Quel est votre souvenir le plus intimement lié à la Touraine ?

Ma vie ne serait pas ce qu’elle est sans la foire aux vins de Cravant les Coteaux du 8 mai 1996.

Que détestez-vous particulièrement en Touraine ?

Le chauvinisme, la CTR, l’urbanisme. Les politiques urbaines ont la fâcheuse tendance de confondre lieu de vie et centre commercial, ça n’est pas particulier à la Touraine, c’est un mouvement quasiment mondial. Ça a atteint un niveau que je supporte difficilement, mais c’est peut-être que je vieillis.

Chemise-4Un lieu, une odeur, un plat, un livre auxquels vous êtes attaché ?

Le feu, l’odeur du feu, la cuisine sur le feu, et puis Le Marin de Gibraltar de Marguerite Duras, surtout la première partie qui se passe en Italie et qui, je crois, peut formuler une définition de la liberté.

Retrouve-t-on la Touraine au détour de votre œuvre ?

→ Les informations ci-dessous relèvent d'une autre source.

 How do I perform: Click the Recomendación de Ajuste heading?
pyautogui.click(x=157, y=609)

C’est drôle parce que pendant des années j’ai trimbalé mon appareil dans des pays assez lointains et je me suis souvent dit que les photos que je réalisais dans ces contrées auraient très bien pu être prises au bout de ma rue. Au Groenland, dans le désert d’Atacama, en Inde ou aux Philippines, j’ai remarqué que mes images opéraient une sorte de déséxotisme. J’ai vécu les 10 premières années de ma vie à Azay sur Cher, proche de l’architecture romane et de la campagne, je pense que cela a fondé chez moi une certaine attention pour les relations entre la nature et son habitation par l’homme. Ma photographie s’attache donc au paysage, dans les campagnes, les déserts, les villes, la mer ou les cieux mais aussi aux choses qui permettent la vie des hommes, les vêtements, la nourriture, les outils du quotidien. Alors je peux penser à la Touraine de cette façon. Je sais que mon grand père a choisi cet endroit pour y vivre, y créer des objets et une famille.

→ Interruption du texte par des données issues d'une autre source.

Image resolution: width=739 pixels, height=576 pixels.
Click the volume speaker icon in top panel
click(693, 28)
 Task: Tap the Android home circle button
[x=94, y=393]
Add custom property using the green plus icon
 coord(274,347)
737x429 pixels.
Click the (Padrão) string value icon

La légende dit que c’est à Tours que la langue française est la plus pure, quel est votre mot préféré ?

J’ai souvent entendu cette histoire et régulièrement sous la forme « la région où les gens parlent le français sans accent ». Je me suis toujours dit que si c’était le seul lieu sans accent, alors ça en devenait un. À part ça, j’aime bien les mots qui s’échappent comme par exemple -plus- qui peut facilement être compris pour un sens ou son contraire. Ou encore -en- et -haie- qui ne sont que des phonèmes avec très peu de matière mais beaucoup de finesse, dans l’accent, justement.

Et enfin, si la Touraine était une photographie, quelle serait-elle ?

Une photographie un peu sous-ex* mais avec une très grande gamme de tonalités, on y verrait un noyer et au loin, sur une pente, des vignes, dans le ciel des traînées d’avions et au premier plan des pavés autobloquants.